Un petit bonnet très discret

Un petit bonnet qui se devine entre les ailes du grand nœud.

Englobant la partie arrière de la tête, ce petit bonnet sert de point d’ancrage au ruban qui s’enroule et se déploie autour. C’est à peine si l’on devine sa présence tant il est recouvert par les plis du grand nœud. Ce qui amène certain(e)s à placer le nœud noir directement sur les cheveux, au risque d’escamoter ce qui constitue la base même de la coiffe.

Une forme simple

Il est composé de deux parties égales, réunies à l’arrière par une couture médiane. Confectionné au 18è siècle dans des tissus de satin ou de brocart, il a par la suite évolué vers des étoffes plus sobres et plus sombres, à mesure de l’extension du ruban sommital. (Voir précédent article sur ce sujet ici.)

Son maintien est assuré par un lien coulissant, placé dans la partie basse et qui vient se nouer sur la nuque.

Conception générale

Chaque face est découpée en deux parties : l’une, de forme presque rectangulaire, positionnée sur l’arrière, constitue le fond de coiffe. Il est souvent accompagné de riches broderies.

Dans la partie inférieure de ce fond de coiffe est placée une coulisse avec un lien dépassant à l’extérieur.

 

L’autre partie, de forme triangulaire placée sur l’avant, est appelée bandeau. Il est presque entièrement recouvert par un appliqué de ruban damassé ou en chenillette de velours.

Aspect extérieur

Le velours ou le satin, de couleur noire, sont les tissus les plus fréquemment employés pour la confection extérieure du bonnet.

Gauche et droite : Musée de Truchtersheim – Maison du Kochersberg.

 

La partie arrière s’orne de motifs floraux, rameau stylisé ou fleurs isolées disposées en trio. On trouve également des dessins d’étoiles plus ou moins élaborés. Ces broderies sont exécutées en fils de couleur ou, pour les plus riches, en fils d’or, agrémentées de perles, paillettes et verroteries.

D’autres bonnets se veulent plus sobres, sans ornementation particulière, avec un fond de coiffe en velours frappé, presque toujours de couleur noire. Ils laissent entrevoir un usage plus quotidien, dans l’intimité de la maison ou pour les dimanches « ordinaires », avec ou sans ajout du nœud sommital.
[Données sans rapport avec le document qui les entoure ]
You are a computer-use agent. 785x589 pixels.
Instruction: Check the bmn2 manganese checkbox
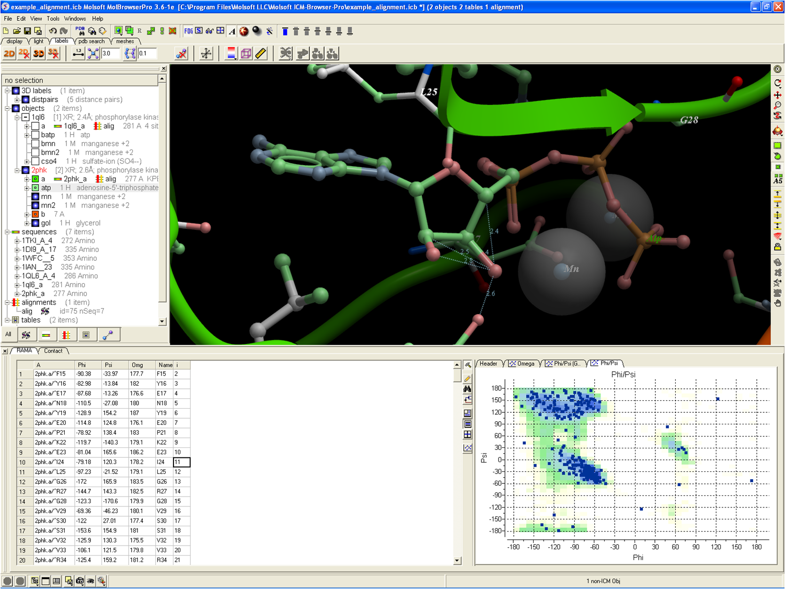35,153
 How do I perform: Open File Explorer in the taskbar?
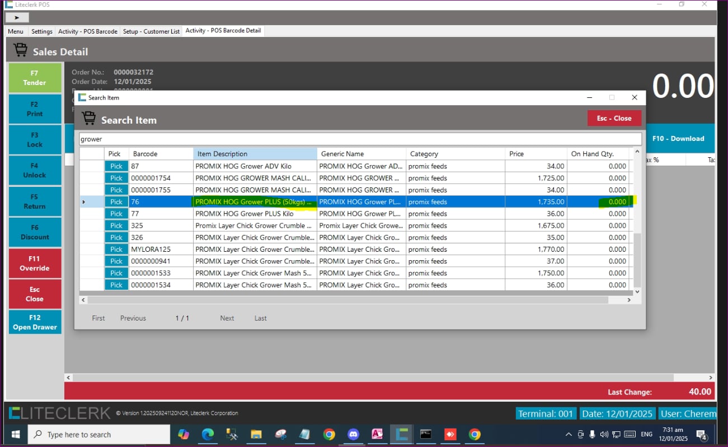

Musée Historique Mulhouse.
Collection particulière.

L’héritage du passé

Certains modèles font apparaître le lien entre les riches coiffes portées aux 18è siècle et celles apparues au milieu du 19è, suite à l’expansion du grand nœud.

Collection particulière.
Proches en apparence des coiffes à fond noir, avec notamment le même ruban noir damassé cousu sur l’avant, ces bonnets s’en distinguent par la richesse du tissu employé pour la partie arrière.

En soie brochée écrue, à ramages et motifs floraux en reliefs plus foncés, ce tissu est souvent rebrodé de cannetille, paillettes ou verroteries.

Bonnet, 18e siècle – Collections du Musée du Pays de Hanau © Photo A. Mertz – PNRVN
Paillettes diverses et cannetille viennent rehausser les motifs du tissu. Musée de Truchtersheim – Maison du Kochersberg

D’une coiffe à l’autre

La filiation avec les coiffes plus anciennes apparaît encore plus nettement lorsque l’on se livre au jeu des comparaisons.

Musée Historique Mulhouse.
Musée de Truchtersheim – Maison du Kochersberg.
Collection particulière.

 

Le tissu employé est très proche (quand il n’est pas identique). Ce qui témoigne du « glissement » qui s’est insensiblement opéré d’une époque à l’autre, sans rupture réelle mais en fonction de l’évolution du grand nœud.

La modification la plus évidente est celle du remplacement des belles dentelles dorées au profit d’un appliqué de ruban damassé noir ou de chenillette de velours pour les bonnets plus récents

Le format diffère également, l’ancien modèle étant nettement plus emboîtant.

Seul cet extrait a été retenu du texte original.